Harley-Davidson executives have had a change of heart and they will be meeting with President Donald Trump to discuss U.S. manufacturing laws after all.

The motorcycle company noted that it had met with three of the last five U.S. presidents to discuss the topic, including Ronald Reagan, George W. Bush and Bill Clinton. The move marks a change of heart from Harley-Davidson's previous statement that it would not be meeting with the White House to discuss the matter, but the two will in fact meet on Thursday.

What the company had originally said

The bike manufacturer had previously announced that it had cancelled its meeting with President Trump as the company had no interest in meeting with the current administration to discuss where the future of manufacturing lies in the U.S.

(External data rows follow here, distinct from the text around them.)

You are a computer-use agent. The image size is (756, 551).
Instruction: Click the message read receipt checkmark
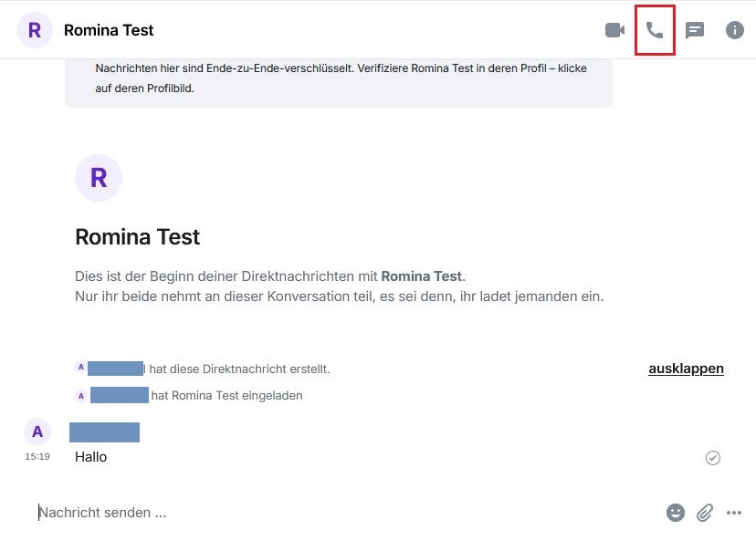pyautogui.click(x=713, y=458)
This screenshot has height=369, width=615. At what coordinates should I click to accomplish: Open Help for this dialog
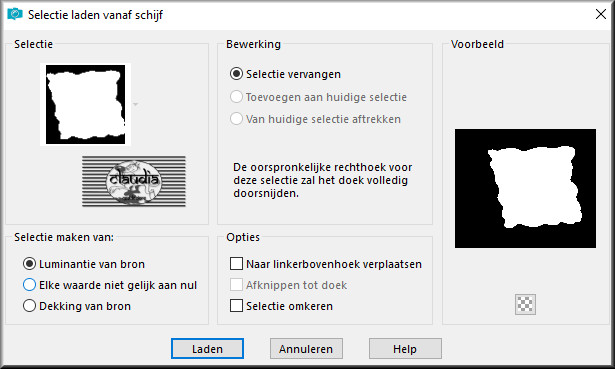point(405,349)
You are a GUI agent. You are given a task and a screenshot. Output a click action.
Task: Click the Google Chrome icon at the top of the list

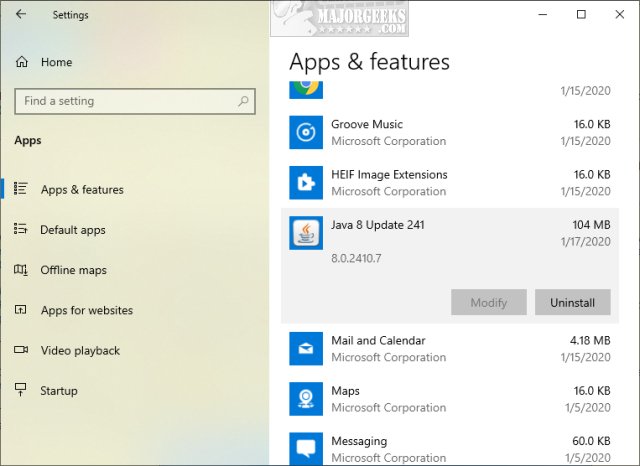[305, 87]
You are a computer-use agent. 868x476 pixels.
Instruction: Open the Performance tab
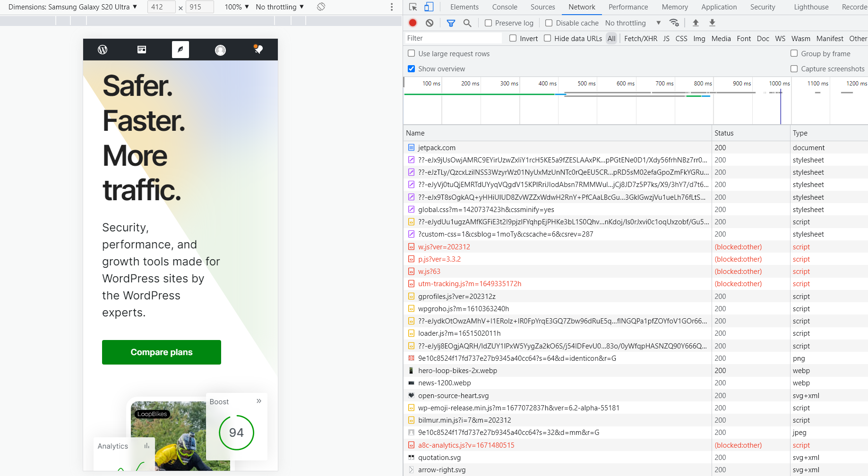click(x=628, y=7)
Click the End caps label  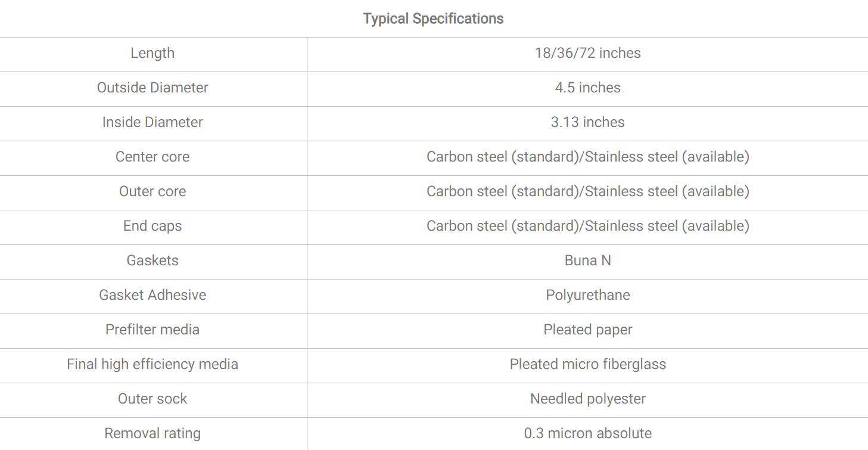[x=153, y=226]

Harley-Davidson said that it had not confirmed a meeting with the current administration as this was purely speculation.

However, the company did not miss a chance to toot its own horn by mentioning how politicians often involve Harley-Davidson when discussing what's ahead for America. We live in a time when many U.S. companies are outsourcing their labor, cutting costs but potentially sacrificing product quality and creating jobs with slave wages to keep their business afloat. It is believed that Harley-Davidson chose to initially stop a meeting with the White House due to fear of a mass protest, but the company changed its mind with the hopes of finding common ground with politicians that will ultimately help add jobs and improve the quality of products in this country.

The Milwaukee-based company issued the following message via Twitter:

Who else is involved in helping U.S. manufacturing?

One of the big names that is working closely with Trump to help out this country's labor is Elon Musk, CEO of Tesla and SpaceX.

The tech wiz has revolutionized the automotive industry with hybrid and electric vehicles, a majority of which are manufactured stateside. Musk is part of two advisory committees that work closely with the president, including the economic advisory board and the Manufacturing Jobs Initiative.

The Tesla boss has met with the POTUS on two separate occasions to discuss the possibility of bringing back jobs to America, one of Trump's main objectives. The president hopes to impose heavy taxes on companies that outsource their labor in order to achieve this goal.